Working data:

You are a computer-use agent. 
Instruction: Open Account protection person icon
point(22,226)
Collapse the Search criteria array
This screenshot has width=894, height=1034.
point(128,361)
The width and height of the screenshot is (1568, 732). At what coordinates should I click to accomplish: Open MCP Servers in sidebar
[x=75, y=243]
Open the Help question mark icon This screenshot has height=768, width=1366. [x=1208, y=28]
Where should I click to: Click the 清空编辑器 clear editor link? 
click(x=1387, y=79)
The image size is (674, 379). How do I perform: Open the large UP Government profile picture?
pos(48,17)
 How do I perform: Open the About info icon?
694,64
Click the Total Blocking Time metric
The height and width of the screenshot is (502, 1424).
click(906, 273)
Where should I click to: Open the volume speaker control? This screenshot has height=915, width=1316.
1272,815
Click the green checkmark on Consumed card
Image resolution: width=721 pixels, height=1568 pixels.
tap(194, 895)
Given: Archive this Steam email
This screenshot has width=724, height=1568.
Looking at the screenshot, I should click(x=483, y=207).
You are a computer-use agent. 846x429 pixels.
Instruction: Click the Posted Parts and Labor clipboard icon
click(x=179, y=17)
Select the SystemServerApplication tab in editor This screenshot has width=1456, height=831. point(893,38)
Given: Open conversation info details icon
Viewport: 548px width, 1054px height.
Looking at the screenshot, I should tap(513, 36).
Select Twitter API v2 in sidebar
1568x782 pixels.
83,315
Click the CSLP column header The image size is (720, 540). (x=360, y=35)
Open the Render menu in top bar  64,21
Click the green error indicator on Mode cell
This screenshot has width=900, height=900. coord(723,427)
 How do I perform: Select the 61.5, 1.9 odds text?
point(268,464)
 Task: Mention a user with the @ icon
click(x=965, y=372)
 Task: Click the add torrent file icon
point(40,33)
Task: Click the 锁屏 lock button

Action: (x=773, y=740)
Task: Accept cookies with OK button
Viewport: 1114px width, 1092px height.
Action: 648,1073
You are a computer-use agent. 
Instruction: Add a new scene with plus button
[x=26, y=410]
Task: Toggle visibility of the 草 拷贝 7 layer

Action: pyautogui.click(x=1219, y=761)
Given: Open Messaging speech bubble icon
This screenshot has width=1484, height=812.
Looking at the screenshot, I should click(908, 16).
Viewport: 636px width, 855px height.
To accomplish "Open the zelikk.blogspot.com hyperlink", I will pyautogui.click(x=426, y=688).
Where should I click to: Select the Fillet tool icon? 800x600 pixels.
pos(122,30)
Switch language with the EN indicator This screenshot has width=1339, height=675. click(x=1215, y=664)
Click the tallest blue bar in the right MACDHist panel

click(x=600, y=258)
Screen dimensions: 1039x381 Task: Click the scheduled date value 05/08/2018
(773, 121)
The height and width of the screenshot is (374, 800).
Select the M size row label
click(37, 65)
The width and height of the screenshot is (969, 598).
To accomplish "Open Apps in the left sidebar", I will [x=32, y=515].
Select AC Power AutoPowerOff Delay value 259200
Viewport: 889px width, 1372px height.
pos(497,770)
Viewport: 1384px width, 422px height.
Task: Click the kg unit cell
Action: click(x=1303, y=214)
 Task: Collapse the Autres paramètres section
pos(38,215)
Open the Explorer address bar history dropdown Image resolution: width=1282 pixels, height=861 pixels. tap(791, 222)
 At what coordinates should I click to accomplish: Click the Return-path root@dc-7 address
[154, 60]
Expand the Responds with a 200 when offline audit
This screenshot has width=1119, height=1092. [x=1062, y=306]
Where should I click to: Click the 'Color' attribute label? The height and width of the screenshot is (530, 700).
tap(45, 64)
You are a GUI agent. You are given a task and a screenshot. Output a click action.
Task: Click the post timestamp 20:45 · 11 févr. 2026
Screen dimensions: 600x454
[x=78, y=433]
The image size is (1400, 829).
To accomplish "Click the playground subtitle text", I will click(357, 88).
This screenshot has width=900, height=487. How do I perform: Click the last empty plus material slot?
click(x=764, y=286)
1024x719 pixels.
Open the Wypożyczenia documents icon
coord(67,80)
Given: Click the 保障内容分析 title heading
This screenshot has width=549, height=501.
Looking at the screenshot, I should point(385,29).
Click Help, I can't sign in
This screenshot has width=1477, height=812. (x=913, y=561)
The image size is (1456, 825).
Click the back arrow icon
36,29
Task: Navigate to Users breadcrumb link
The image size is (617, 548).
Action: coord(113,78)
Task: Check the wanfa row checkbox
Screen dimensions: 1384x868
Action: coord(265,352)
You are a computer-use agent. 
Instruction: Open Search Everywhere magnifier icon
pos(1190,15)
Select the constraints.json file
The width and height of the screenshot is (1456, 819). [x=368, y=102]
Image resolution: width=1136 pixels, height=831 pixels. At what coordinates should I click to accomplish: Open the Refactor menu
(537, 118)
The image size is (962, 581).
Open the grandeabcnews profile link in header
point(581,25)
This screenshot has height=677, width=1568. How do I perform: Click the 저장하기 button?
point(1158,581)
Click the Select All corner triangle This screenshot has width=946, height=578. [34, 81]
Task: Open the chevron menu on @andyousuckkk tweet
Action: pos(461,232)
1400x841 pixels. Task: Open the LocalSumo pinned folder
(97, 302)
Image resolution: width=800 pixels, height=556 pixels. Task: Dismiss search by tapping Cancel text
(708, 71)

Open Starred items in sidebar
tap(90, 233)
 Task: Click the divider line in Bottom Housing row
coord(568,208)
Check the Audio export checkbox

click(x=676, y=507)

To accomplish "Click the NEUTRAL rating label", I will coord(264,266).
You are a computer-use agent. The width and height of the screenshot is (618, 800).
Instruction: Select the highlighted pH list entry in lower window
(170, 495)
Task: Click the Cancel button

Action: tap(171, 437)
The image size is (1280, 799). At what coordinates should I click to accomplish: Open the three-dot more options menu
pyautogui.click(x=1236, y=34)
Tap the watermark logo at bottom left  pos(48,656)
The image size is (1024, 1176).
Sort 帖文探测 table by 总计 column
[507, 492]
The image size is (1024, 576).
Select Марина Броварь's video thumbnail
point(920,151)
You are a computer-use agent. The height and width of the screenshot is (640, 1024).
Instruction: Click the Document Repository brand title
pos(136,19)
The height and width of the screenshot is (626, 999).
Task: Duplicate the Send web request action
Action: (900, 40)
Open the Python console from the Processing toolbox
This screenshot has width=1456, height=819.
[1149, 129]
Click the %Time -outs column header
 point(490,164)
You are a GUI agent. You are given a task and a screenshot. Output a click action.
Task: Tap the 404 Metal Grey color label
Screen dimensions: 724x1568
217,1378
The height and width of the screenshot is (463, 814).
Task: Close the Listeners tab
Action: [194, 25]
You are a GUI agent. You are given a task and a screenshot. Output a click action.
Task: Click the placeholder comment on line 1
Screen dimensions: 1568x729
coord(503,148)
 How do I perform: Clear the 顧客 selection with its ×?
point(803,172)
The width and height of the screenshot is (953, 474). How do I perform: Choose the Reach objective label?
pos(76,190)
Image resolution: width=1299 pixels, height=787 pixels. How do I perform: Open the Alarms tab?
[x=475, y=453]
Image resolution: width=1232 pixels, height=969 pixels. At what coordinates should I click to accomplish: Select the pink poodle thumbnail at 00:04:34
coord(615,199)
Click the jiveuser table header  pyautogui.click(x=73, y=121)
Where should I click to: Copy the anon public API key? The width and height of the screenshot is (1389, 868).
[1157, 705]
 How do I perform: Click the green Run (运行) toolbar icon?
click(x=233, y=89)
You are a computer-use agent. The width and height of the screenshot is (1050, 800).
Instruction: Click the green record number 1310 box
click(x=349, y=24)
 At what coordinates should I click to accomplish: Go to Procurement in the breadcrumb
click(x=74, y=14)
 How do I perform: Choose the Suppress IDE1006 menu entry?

Description of the task:
Copy out the material above without any changes, starting with the line that contains "The height and width of the screenshot is (374, 800)." and ending with the line that contains "This screenshot has width=1119, height=1092.", both included.

Correct result:
The height and width of the screenshot is (374, 800).
Select the M size row label
click(37, 65)
The width and height of the screenshot is (969, 598).
To accomplish "Open Apps in the left sidebar", I will [x=32, y=515].
Select AC Power AutoPowerOff Delay value 259200
Viewport: 889px width, 1372px height.
pos(497,770)
Viewport: 1384px width, 422px height.
Task: Click the kg unit cell
Action: click(x=1303, y=214)
 Task: Collapse the Autres paramètres section
pos(38,215)
Open the Explorer address bar history dropdown Image resolution: width=1282 pixels, height=861 pixels. tap(791, 222)
 At what coordinates should I click to accomplish: Click the Return-path root@dc-7 address
[154, 60]
Expand the Responds with a 200 when offline audit
This screenshot has width=1119, height=1092. [x=1062, y=306]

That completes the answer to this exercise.